** Extracted records **
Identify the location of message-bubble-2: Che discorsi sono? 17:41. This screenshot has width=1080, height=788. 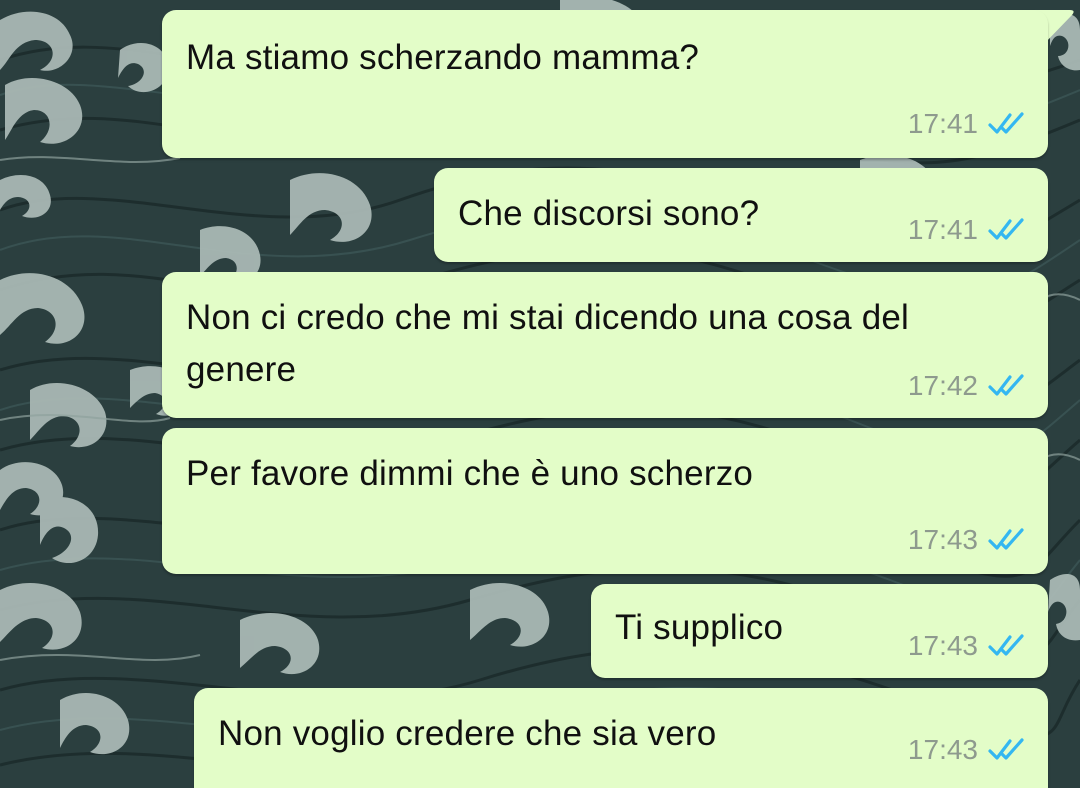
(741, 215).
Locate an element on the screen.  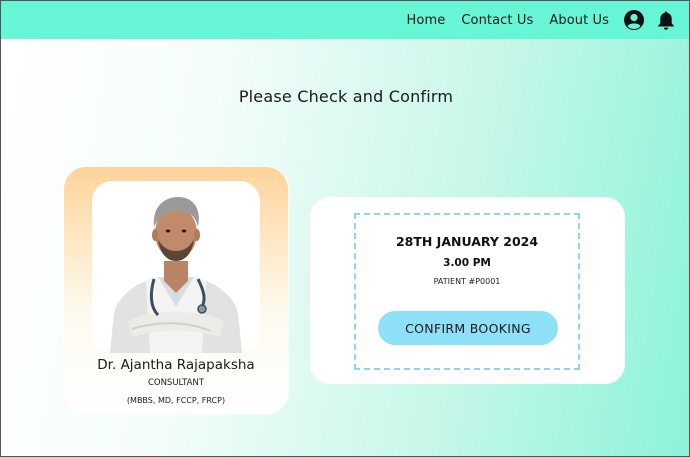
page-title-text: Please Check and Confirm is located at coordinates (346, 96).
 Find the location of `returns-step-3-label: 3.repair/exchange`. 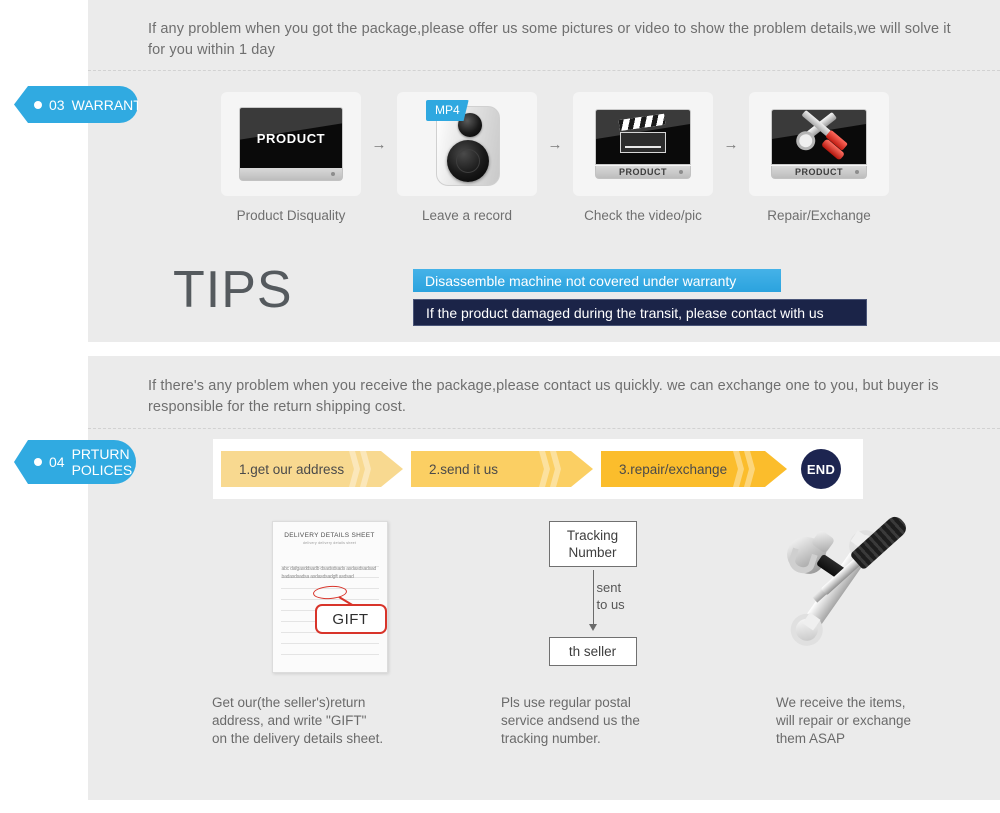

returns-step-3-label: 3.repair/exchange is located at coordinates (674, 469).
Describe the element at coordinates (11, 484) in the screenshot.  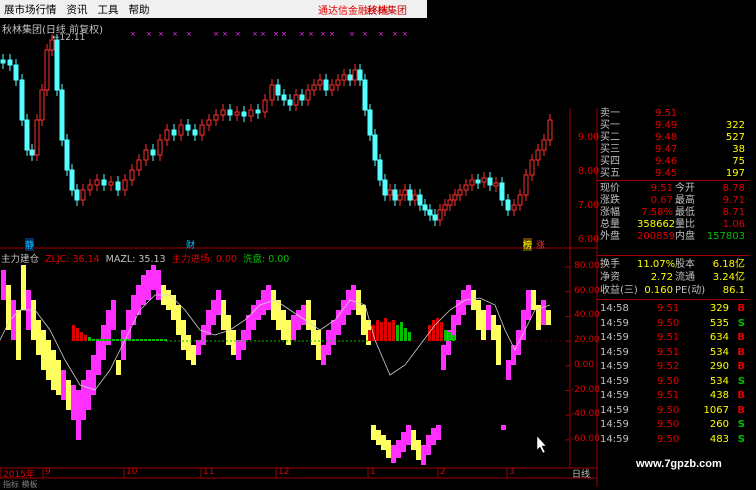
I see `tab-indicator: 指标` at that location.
...
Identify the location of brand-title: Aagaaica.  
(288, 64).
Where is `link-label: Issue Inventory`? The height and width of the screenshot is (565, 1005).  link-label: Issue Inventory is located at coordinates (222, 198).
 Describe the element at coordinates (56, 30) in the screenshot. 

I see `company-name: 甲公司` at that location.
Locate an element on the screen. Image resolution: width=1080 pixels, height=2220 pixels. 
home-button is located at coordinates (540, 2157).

** Instructions for the task **
Copy the listing verbatim from the line with "Identify the location of message-bubble-2: Che" to the line with "returns-step-3-label: 3.repair/exchange is", leaving out the pictures.

** Answer for the task **
Identify the location of message-bubble-2: Che discorsi sono? 17:41. This screenshot has width=1080, height=788. 
(741, 215).
Locate an element on the screen.  
page-title-text: Please Check and Confirm is located at coordinates (346, 96).
 Find the location of `returns-step-3-label: 3.repair/exchange`. 

returns-step-3-label: 3.repair/exchange is located at coordinates (674, 469).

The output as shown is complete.